(YOUR ASSIGNMENT) Write the records out exactly as shown. No pictures.

Stored items from a collection
═══

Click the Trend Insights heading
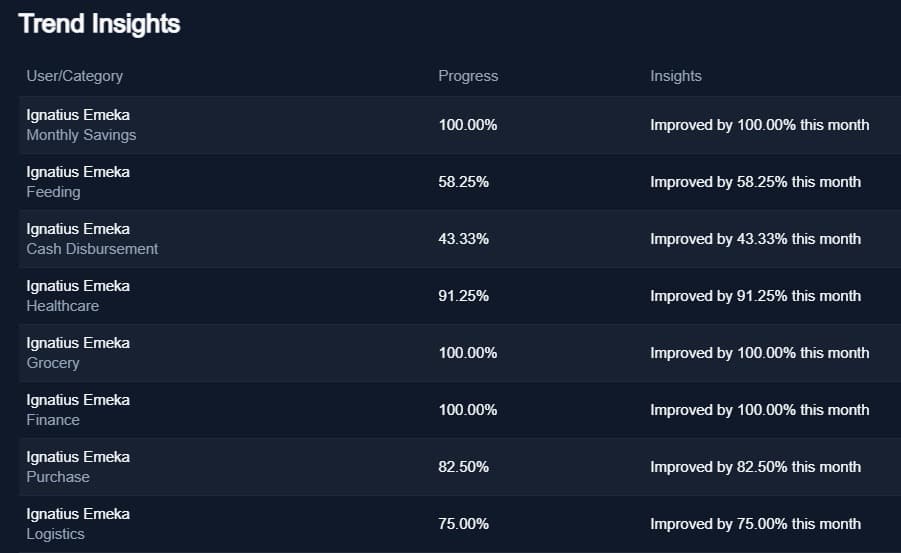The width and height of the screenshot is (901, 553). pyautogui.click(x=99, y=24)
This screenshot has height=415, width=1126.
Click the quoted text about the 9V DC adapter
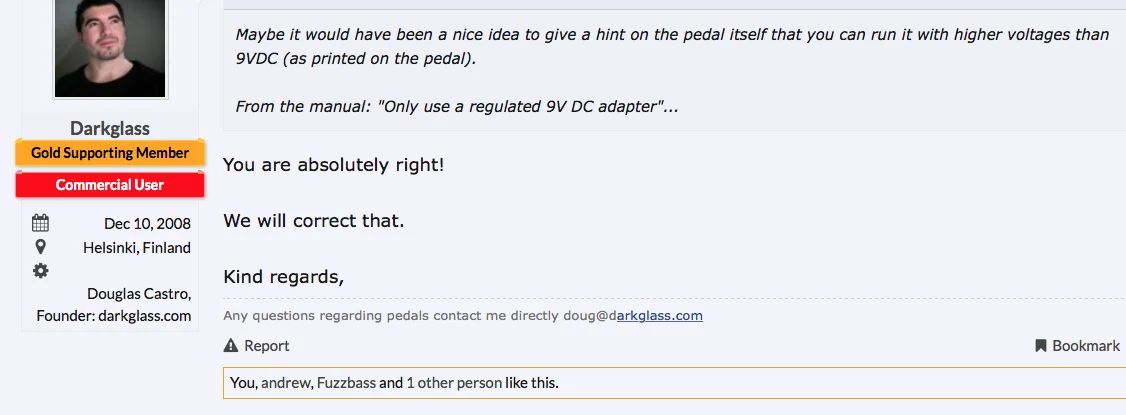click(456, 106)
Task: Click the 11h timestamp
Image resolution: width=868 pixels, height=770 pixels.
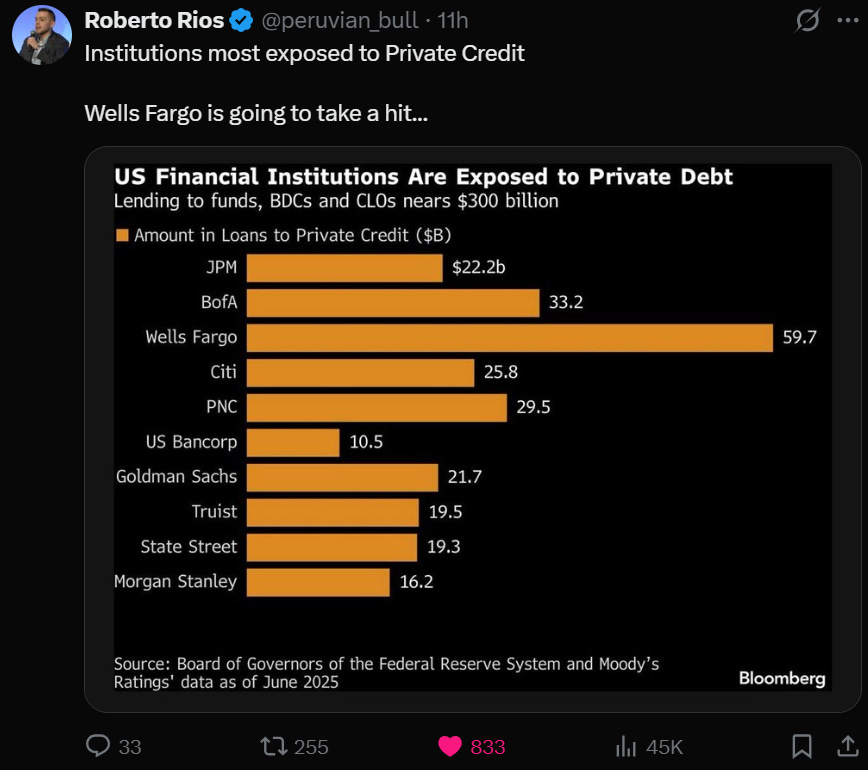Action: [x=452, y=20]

═══

(EXERCISE SOLUTION)
Click the Trend Insights heading
The width and height of the screenshot is (901, 553). pyautogui.click(x=99, y=24)
This screenshot has height=415, width=1126.
Click the quoted text about the 9V DC adapter
click(456, 106)
Task: Click the 11h timestamp
Image resolution: width=868 pixels, height=770 pixels.
Action: [x=452, y=20]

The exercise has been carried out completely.